When i solved these two equations to find the points of intesection,$y=10\pm \sqrt{41}$
and $x$ is $-3\pm\sqrt{36\pm 4\sqrt{41}}$

Now it is very difficult to find the sum of distances of these points from $(-3,2)$.Answer is $40$ given in the book.

Answer 1

We don't have to find the coordinates of the four points.

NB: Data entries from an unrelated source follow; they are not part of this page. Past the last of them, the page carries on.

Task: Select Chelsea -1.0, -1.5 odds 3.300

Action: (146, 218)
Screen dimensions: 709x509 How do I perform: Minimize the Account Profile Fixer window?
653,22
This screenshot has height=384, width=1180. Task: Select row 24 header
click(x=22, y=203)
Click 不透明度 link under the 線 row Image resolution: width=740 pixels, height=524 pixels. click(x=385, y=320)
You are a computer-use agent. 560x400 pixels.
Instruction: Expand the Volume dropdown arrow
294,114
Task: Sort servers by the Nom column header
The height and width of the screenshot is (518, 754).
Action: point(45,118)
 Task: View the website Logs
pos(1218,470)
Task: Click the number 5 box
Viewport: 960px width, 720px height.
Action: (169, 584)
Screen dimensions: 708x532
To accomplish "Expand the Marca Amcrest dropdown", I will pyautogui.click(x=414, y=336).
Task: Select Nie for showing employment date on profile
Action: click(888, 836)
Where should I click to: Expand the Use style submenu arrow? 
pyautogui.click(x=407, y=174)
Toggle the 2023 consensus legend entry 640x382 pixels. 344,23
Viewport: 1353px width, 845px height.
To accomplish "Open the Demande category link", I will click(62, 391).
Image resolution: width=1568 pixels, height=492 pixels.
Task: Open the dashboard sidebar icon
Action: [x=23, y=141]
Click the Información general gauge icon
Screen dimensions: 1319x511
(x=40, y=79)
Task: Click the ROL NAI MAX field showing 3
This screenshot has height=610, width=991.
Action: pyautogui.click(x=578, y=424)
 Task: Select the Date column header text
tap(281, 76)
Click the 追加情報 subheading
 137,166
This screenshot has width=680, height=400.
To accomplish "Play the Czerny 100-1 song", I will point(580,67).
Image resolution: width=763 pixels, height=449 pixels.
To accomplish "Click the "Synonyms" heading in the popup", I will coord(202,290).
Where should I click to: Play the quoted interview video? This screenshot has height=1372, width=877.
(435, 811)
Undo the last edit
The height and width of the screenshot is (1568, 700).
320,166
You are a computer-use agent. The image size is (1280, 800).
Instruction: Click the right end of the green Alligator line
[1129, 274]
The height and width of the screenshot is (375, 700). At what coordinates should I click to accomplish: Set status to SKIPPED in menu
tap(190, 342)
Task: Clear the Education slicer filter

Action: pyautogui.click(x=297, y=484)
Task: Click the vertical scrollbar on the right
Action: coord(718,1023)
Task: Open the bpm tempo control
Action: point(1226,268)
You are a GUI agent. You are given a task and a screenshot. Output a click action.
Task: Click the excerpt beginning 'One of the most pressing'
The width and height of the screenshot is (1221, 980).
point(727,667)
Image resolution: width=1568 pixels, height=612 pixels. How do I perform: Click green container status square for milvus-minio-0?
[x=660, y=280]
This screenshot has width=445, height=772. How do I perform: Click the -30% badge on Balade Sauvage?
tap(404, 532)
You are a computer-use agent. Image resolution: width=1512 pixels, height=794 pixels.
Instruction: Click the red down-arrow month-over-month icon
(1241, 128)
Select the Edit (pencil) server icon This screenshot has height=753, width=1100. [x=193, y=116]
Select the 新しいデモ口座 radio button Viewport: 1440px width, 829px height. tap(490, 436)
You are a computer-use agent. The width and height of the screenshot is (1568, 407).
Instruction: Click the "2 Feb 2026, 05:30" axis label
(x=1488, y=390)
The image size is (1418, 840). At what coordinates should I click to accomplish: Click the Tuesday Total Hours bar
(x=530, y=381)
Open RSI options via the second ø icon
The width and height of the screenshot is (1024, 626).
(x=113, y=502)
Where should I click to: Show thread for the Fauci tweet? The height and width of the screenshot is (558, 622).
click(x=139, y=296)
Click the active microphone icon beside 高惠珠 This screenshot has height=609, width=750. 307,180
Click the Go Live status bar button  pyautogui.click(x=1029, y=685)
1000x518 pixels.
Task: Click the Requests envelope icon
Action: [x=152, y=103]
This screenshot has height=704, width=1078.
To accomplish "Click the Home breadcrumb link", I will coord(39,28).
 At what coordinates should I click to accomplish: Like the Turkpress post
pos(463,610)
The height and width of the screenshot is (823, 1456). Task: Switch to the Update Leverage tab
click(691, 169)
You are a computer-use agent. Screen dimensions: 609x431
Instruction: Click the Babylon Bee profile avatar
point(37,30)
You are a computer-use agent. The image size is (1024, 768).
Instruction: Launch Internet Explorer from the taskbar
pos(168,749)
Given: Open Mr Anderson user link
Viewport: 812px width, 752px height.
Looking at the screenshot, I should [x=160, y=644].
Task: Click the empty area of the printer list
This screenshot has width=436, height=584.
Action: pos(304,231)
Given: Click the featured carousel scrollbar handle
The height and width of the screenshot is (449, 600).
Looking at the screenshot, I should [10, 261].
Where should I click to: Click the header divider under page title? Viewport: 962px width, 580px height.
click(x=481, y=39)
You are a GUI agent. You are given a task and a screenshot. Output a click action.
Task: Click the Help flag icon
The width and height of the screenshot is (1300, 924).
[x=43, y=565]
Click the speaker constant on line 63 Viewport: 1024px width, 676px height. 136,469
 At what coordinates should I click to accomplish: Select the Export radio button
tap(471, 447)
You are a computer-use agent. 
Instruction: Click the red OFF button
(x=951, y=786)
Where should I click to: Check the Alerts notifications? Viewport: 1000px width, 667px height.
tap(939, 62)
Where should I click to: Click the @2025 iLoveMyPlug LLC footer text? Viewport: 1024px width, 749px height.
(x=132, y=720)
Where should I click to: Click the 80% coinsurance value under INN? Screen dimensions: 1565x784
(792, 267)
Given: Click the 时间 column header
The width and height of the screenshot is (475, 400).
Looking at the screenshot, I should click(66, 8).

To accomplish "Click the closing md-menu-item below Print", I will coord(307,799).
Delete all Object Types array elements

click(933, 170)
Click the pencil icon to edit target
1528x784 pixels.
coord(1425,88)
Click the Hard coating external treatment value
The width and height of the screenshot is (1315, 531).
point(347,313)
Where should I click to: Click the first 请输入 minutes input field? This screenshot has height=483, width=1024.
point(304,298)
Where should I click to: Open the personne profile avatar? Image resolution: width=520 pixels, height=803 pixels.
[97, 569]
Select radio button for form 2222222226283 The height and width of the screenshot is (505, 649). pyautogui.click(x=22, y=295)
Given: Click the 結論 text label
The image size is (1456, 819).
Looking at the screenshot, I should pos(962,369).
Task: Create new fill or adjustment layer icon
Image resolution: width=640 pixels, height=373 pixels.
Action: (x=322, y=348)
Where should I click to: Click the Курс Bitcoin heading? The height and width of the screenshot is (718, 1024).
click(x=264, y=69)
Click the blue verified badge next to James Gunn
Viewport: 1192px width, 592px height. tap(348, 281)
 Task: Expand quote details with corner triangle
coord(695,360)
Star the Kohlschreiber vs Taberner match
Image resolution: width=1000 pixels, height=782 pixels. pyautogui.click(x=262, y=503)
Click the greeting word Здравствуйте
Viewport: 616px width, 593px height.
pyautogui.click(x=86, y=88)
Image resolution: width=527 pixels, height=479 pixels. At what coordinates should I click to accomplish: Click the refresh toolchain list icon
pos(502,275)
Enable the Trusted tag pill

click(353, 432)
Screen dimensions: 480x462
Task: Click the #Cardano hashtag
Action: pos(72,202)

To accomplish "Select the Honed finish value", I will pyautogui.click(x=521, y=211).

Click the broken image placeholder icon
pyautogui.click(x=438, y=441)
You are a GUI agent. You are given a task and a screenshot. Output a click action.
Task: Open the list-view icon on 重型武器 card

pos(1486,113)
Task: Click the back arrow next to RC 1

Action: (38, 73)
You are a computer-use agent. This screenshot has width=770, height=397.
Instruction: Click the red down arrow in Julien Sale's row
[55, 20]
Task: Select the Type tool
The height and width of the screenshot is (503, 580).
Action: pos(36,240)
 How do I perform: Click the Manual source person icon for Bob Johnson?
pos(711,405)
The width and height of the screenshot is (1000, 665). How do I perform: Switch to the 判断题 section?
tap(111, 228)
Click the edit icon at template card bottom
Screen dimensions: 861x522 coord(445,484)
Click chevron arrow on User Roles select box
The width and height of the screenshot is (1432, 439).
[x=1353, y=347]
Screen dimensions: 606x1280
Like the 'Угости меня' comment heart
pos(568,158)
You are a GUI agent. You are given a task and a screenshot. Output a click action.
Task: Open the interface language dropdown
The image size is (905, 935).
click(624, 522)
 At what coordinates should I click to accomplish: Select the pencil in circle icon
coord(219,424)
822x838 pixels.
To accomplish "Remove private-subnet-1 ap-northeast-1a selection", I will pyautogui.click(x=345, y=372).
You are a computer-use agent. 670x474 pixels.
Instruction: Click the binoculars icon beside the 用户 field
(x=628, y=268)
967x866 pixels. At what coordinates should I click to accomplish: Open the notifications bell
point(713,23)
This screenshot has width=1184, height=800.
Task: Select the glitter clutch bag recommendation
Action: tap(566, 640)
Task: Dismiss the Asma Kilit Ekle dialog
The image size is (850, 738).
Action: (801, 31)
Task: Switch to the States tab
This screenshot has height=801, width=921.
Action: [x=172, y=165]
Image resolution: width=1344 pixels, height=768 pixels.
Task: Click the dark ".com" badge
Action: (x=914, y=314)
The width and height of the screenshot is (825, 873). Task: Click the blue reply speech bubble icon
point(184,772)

Since $$(x^2+y^2+6x-24y+72)-(x^2-y^2+6x+16y-46)=0$$ $$\Rightarrow 2y^2-40y+118=0$$

we can set the four points as $(-3\pm\alpha,\beta),(-3\pm\gamma,\omega)$ where $$\beta+\omega=-(-40)/2=20,\qquad\beta\omega=118/2=59.$$

Now, noting that $$(-3+\alpha)^2+\beta^2+6(-3+\alpha)-24\beta+72=0\Rightarrow \alpha^2+(\beta-2)^2=20\beta-59$$

the sum of the distances can be represented as $$2\sqrt{\alpha^2+(\beta-2)^2}+2\sqrt{\gamma^2+(\omega-2)^2}=2\left(\sqrt{20\beta-59}+\sqrt{20\omega-59}\right)\tag1$$

Then, $$\begin{align}&\left(\sqrt{20\beta-59}+\sqrt{20\omega-59}\right)^2\\&=20(\beta+\omega)-2\cdot 59+2\sqrt{20^2\beta\omega-20\cdot 59(\beta+\omega)+59^2}\\&=20\cdot 20-2\cdot 59+2\sqrt{20^2\cdot 59-20\cdot 59\cdot 20+59^2}\\&=20^2\end{align}$$

The result follows from $(1)$.

Answer 2

note: for any point of 4, the distance to $(-3,2)$ is $\sqrt{(-3\pm\sqrt{36\pm 4\sqrt{41}}-(-3))^2+(10\pm \sqrt{41}-2)^2}=\sqrt{36\pm 4\sqrt{41}+(8\pm \sqrt{41})^2}=\sqrt{(10\pm\sqrt{41})^2}=10\pm\sqrt{41}$

so it is easy to see the final answer.